Von Livingstone ging es dann auch schon wieder zurück nach Tansania, Morogoro. Doch so schnell wie sich das jetzt vielleicht liest ging das nicht. Wir beschlossen, der Fahrten mit dem Bus und der Schmerzen in unseren Wirbelsäulen schon überdrüssig, mit dem Zug zurück zu fahren. Es gibt die bekannte „TAZARA“ (=Tanzania Sambia Railway), welche Kapiri Mposhi (3h mit dem Bus nördlich von Lusaka) mit Daressalam verbindet. Informationen über Abfahrtszeiten, Fahrzeiten im Allgemeinen, Preise, Reservierungsmöglichkeiten und ob der Zug überhaupt noch fährt, schien unmöglich im Vorhinein zu bekommen. Das Office in Lusaka hatte eine Staubschicht von zwei Jahren als wir es aufsuchten und die Damen im Touristoffice kannten sich auch nicht aus. Ok, wir beschlossen dann einfach, den Busreisen wirklich schon überdrüssig, das ganze einfach auf gut Glück zu probieren und den Infos auf den zwei Jahre alten und vergilbten Zetteln vor dem vor zwei Jahren geschlossenen Office zu vertrauen. Diesen zufolge fuhr der Zug zweimal die Woche, Dienstag und Freitag um 16 Uhr. Wir probierten es mit Dienstag und fuhren nach Kapiri Mposhi und tatsächlich: es gab einen Zug.

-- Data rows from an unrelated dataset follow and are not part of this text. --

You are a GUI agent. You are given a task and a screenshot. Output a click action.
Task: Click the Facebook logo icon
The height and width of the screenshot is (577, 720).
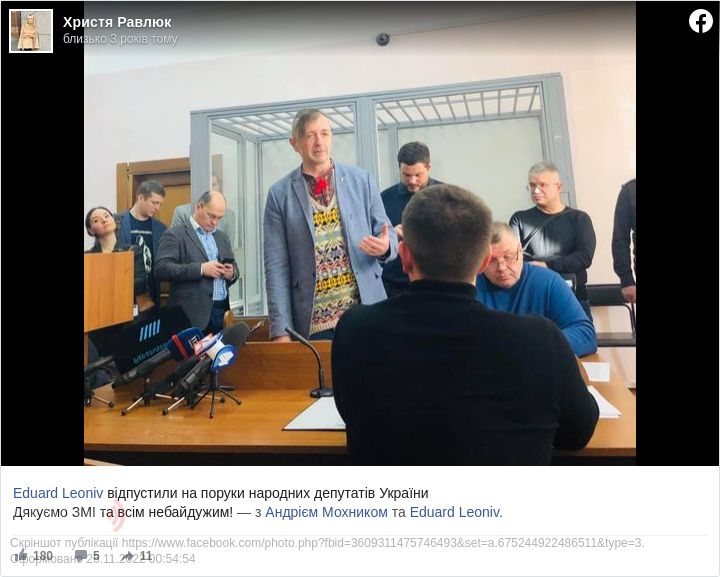700,21
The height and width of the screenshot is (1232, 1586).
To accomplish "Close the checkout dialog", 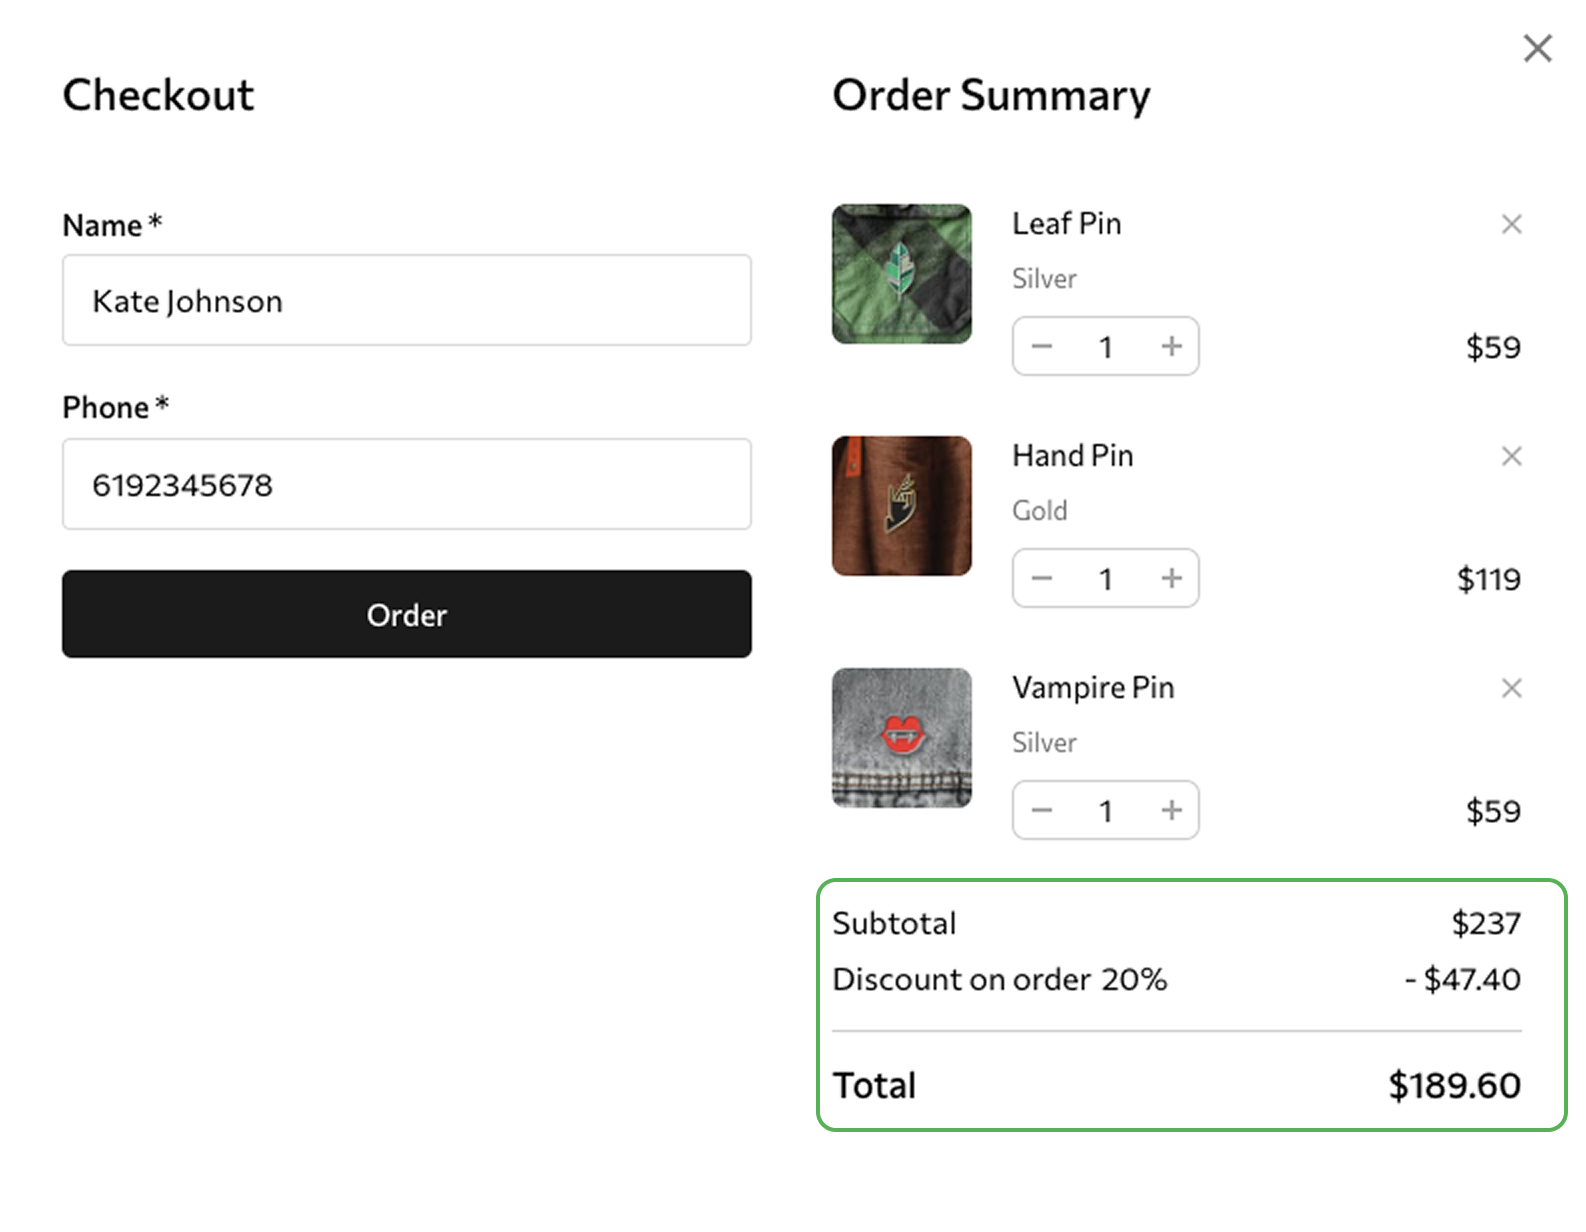I will pos(1537,48).
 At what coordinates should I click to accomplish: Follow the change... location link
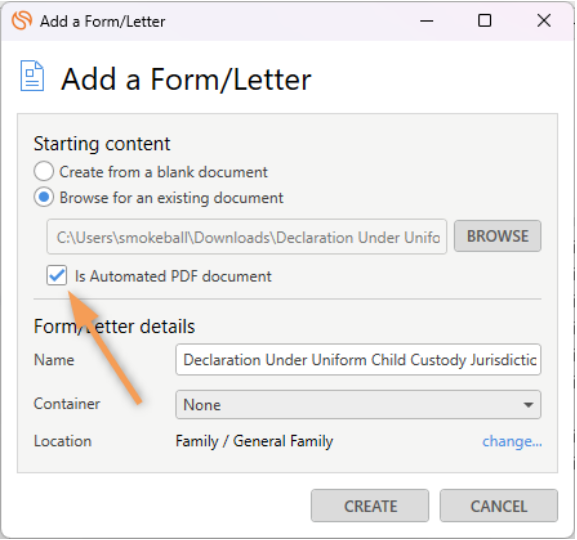512,441

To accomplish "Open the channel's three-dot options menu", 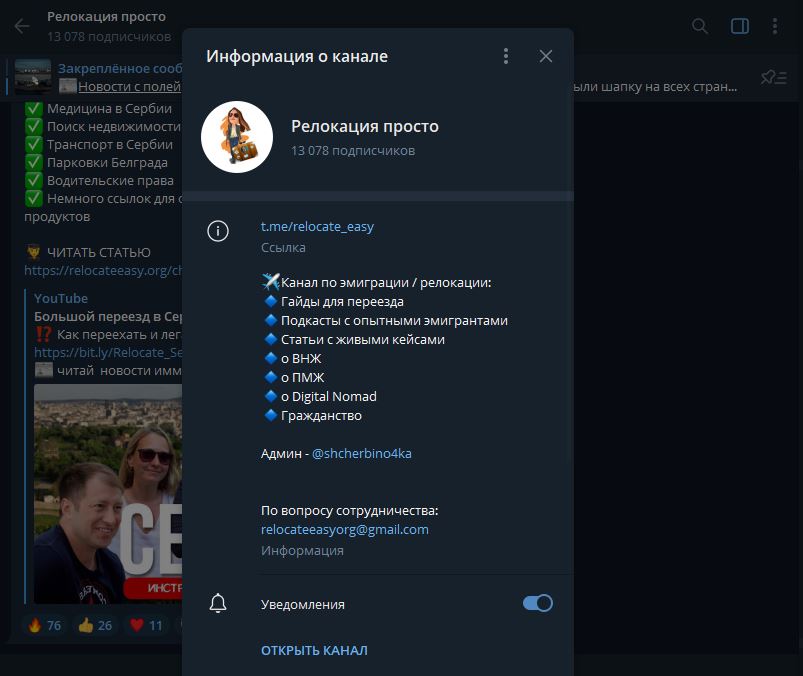I will 777,27.
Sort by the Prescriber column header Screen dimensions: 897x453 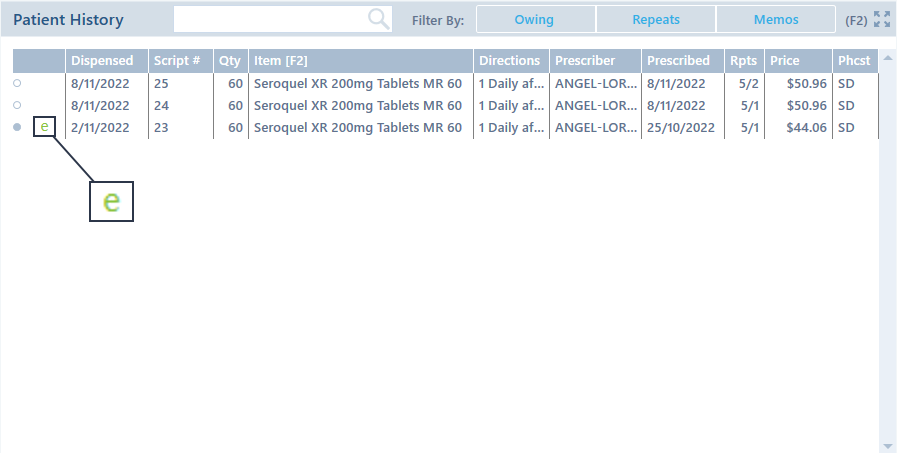coord(585,61)
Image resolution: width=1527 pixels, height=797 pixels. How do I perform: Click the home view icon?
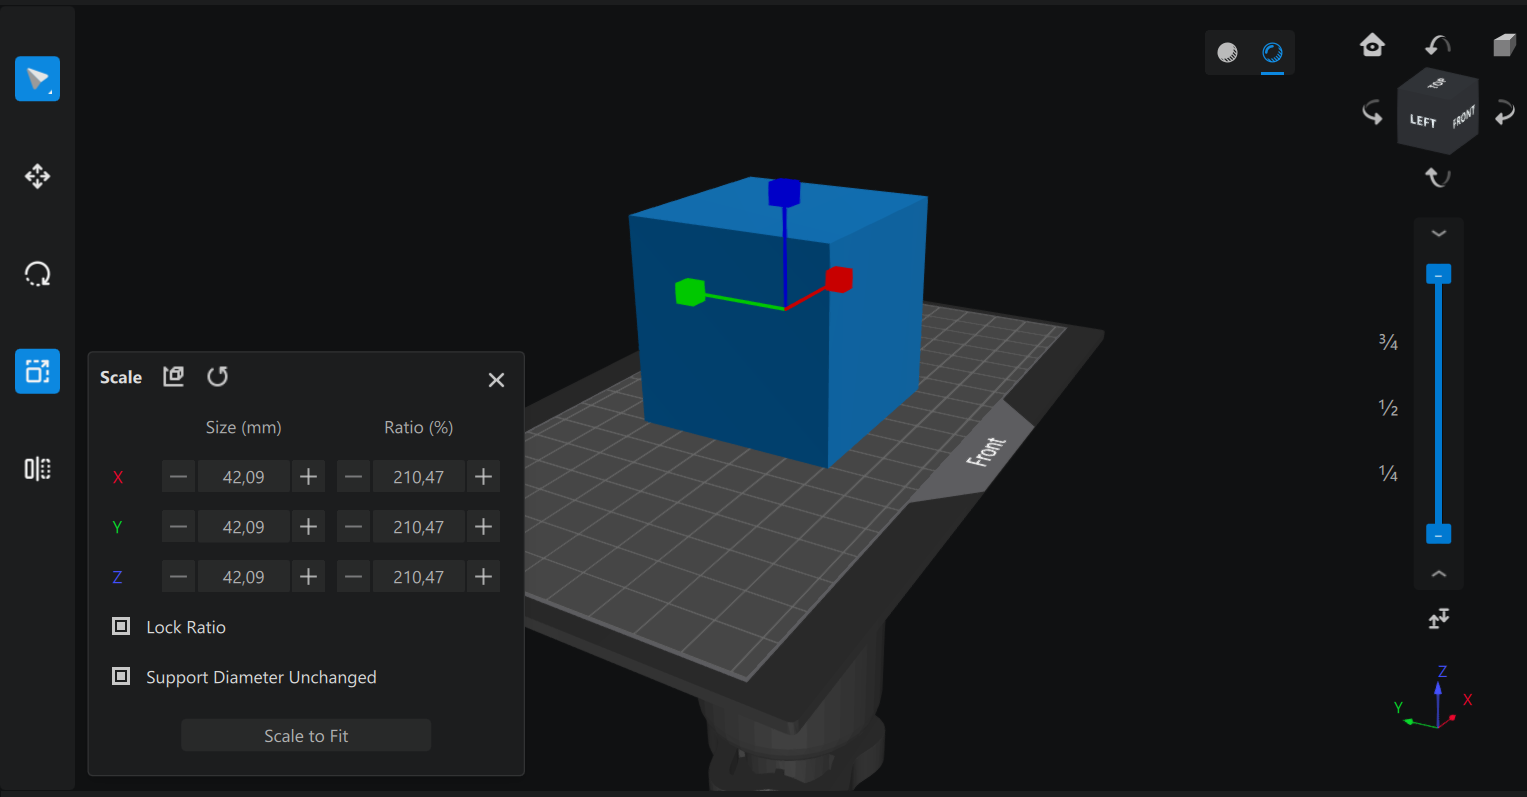[1372, 45]
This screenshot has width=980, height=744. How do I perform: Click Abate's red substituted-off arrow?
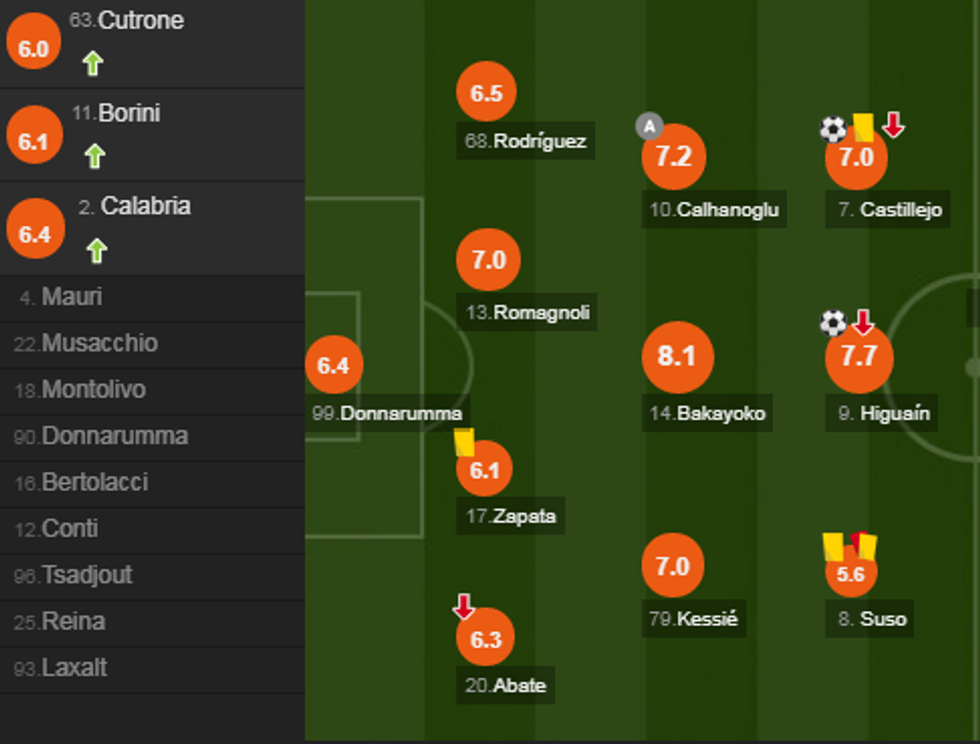point(463,606)
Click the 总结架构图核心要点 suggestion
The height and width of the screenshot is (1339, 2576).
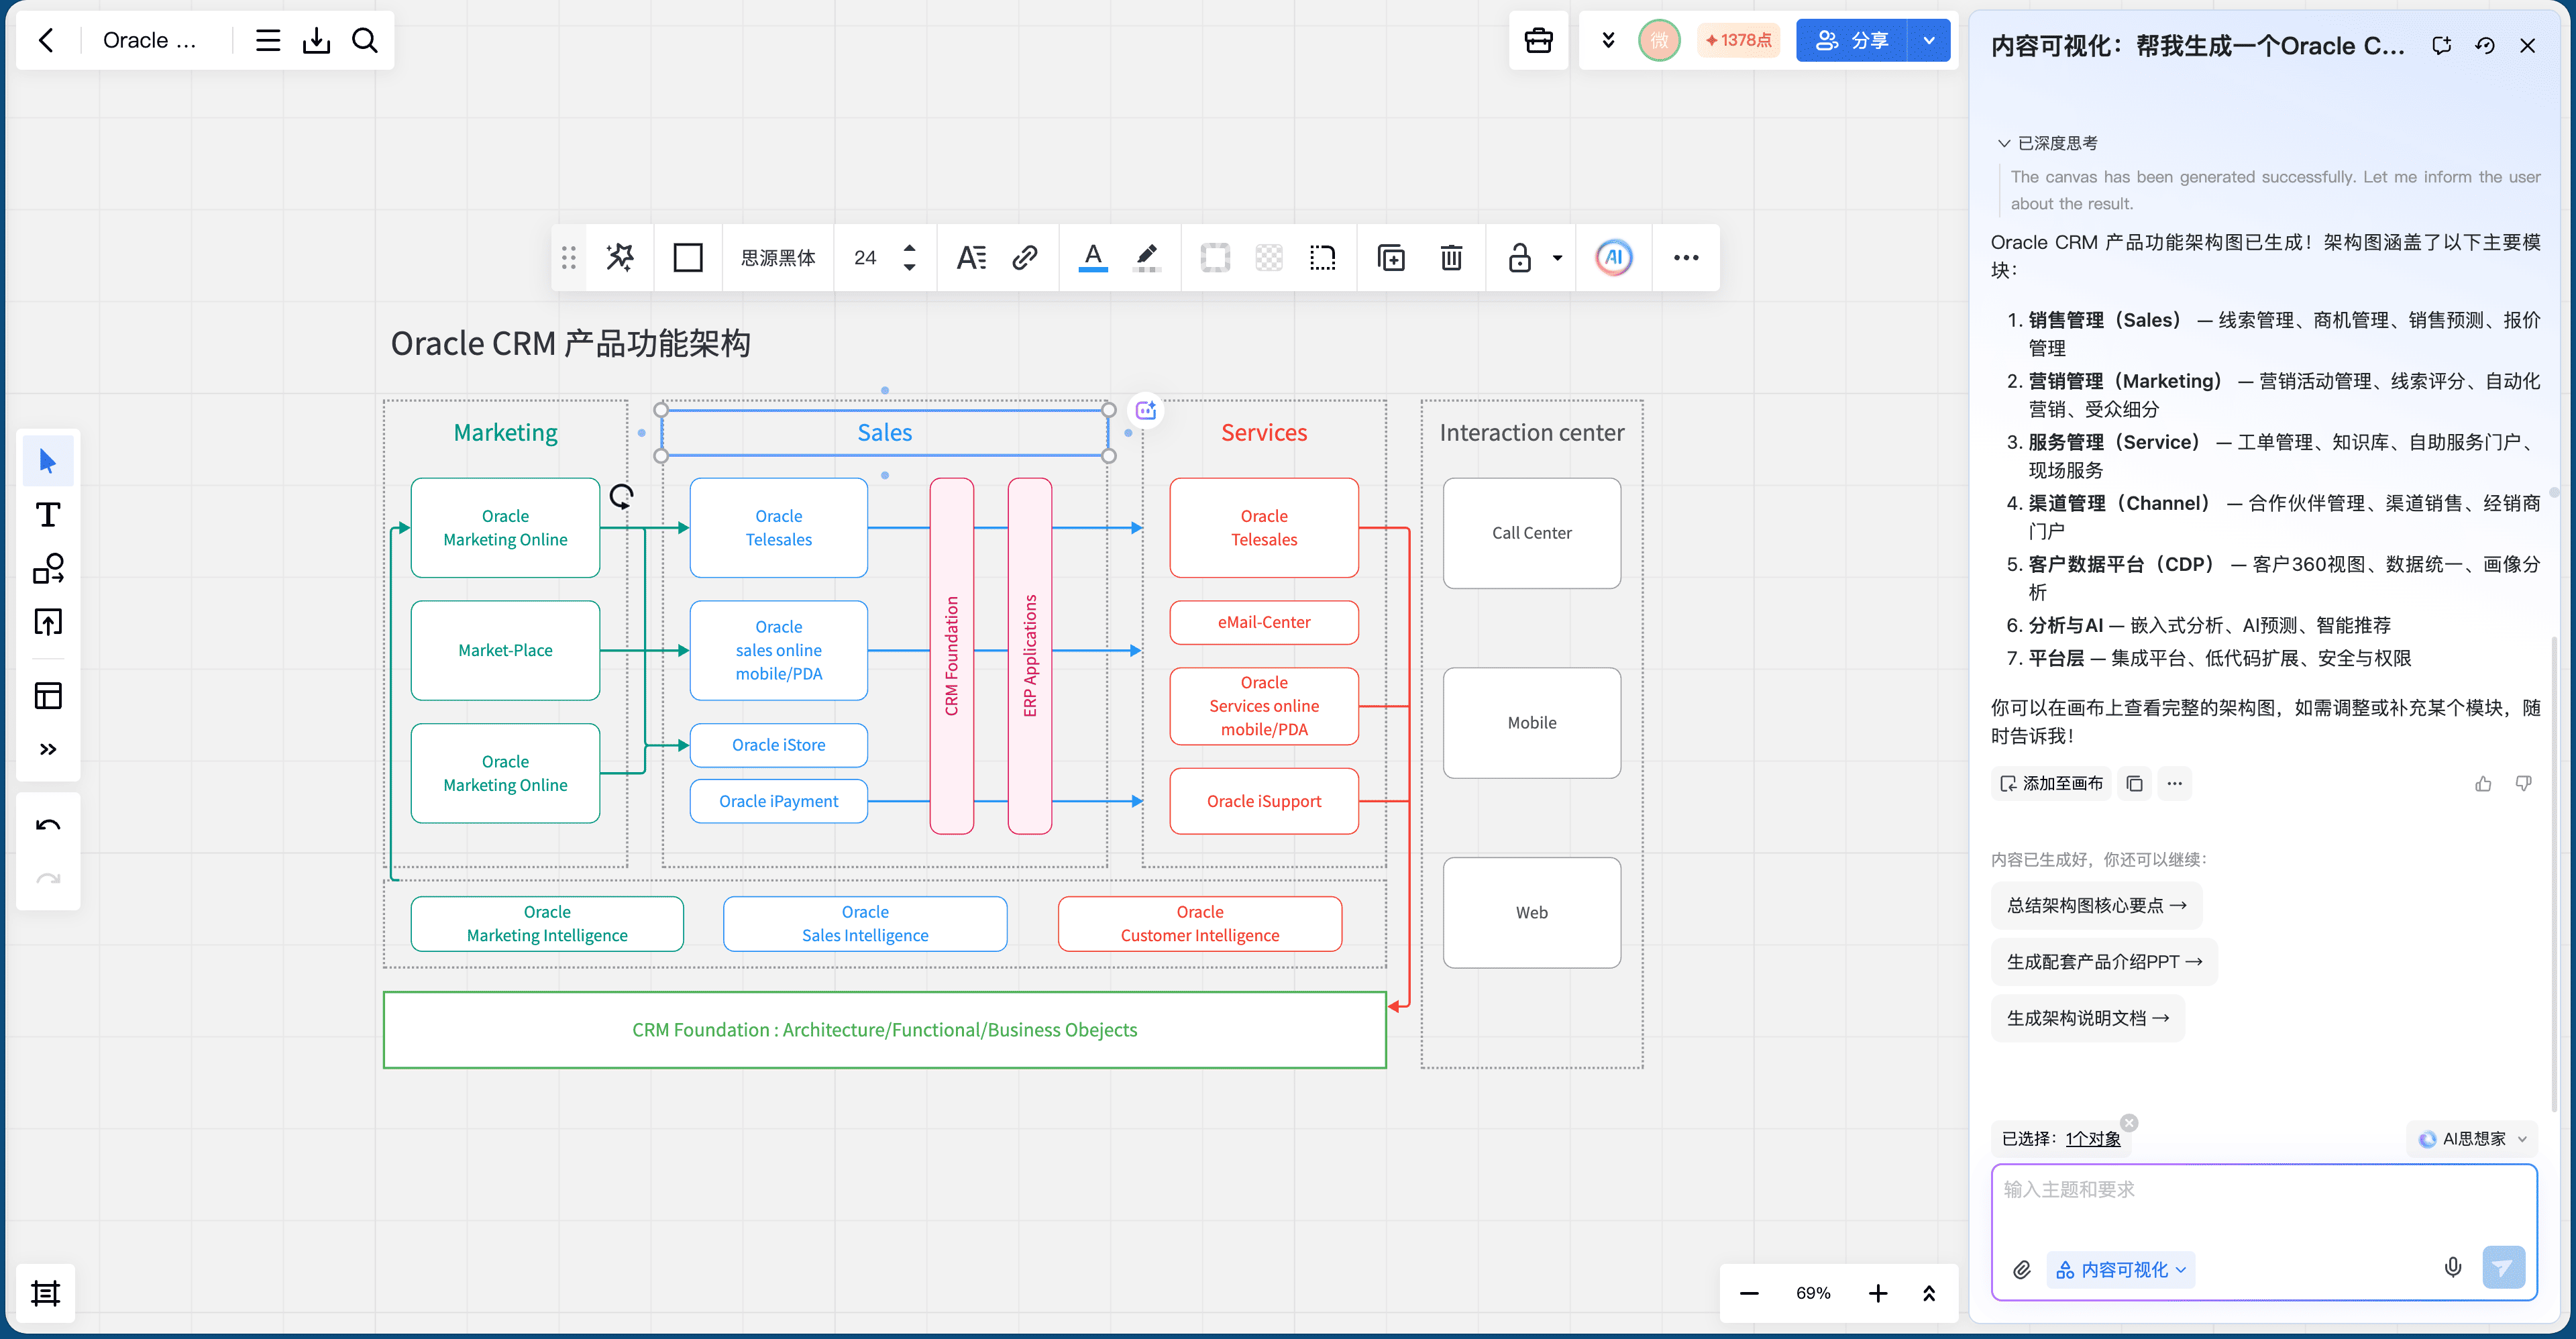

Das Ticket (1. Klasse), mit Liegewagen für eine zwei Tagereise (über 1.800 km) kostete umgerechnet ca. 30€. ( Anm.: Die 1. Klasse in diesem Zug würde in Österreich der 3. oder 4. Klasse entsprechen.) Mit zwei Stunden Verspätung (wie kann es anders sein – Welcome to Africa) fuhren wir ab. Die Fahrt war nett, wir fuhren durch wilde Landschaften und fühlten uns wie im Orientexpress. Der Vorteil zum Bus lag auf der Hand: wir konnten uns frei bewegen, uns hinlegen, im Speisewagen was essen,… Die Fahrtzeit von zwei Tagen wäre mitm Bus wäre nicht weniger gewesen.

Unser Schlafwagen war auch sehr komfortabel und vor allem sehr sozial ausgerichtet: wir waren nie alleine. Wir hatten immer einige Kakerlaken zu Besuch, welche sich einfach nicht ausladen ließen und es schien, dass sie bei jedem Toten in ihren Reihen mit einigen mehreren zum Begräbnis kamen...

Natürlich verkleinerte sich unsere Verspätung während der Fahrt nicht, sondern wurde nur größer. Am Donnerstag am Abend kamen wir in Dar an und am Freitag ging es zurück nach Morogoro. Wir brauchten für die Fahrt von Livingstone „nur zurück“ nach Morogoro also nur fünf Tage. That is Africa!

Das Resümee: Drei Städte, zwei Länder in zwei Wochen. (Macht man das in Europa nicht an einem Wochenende?)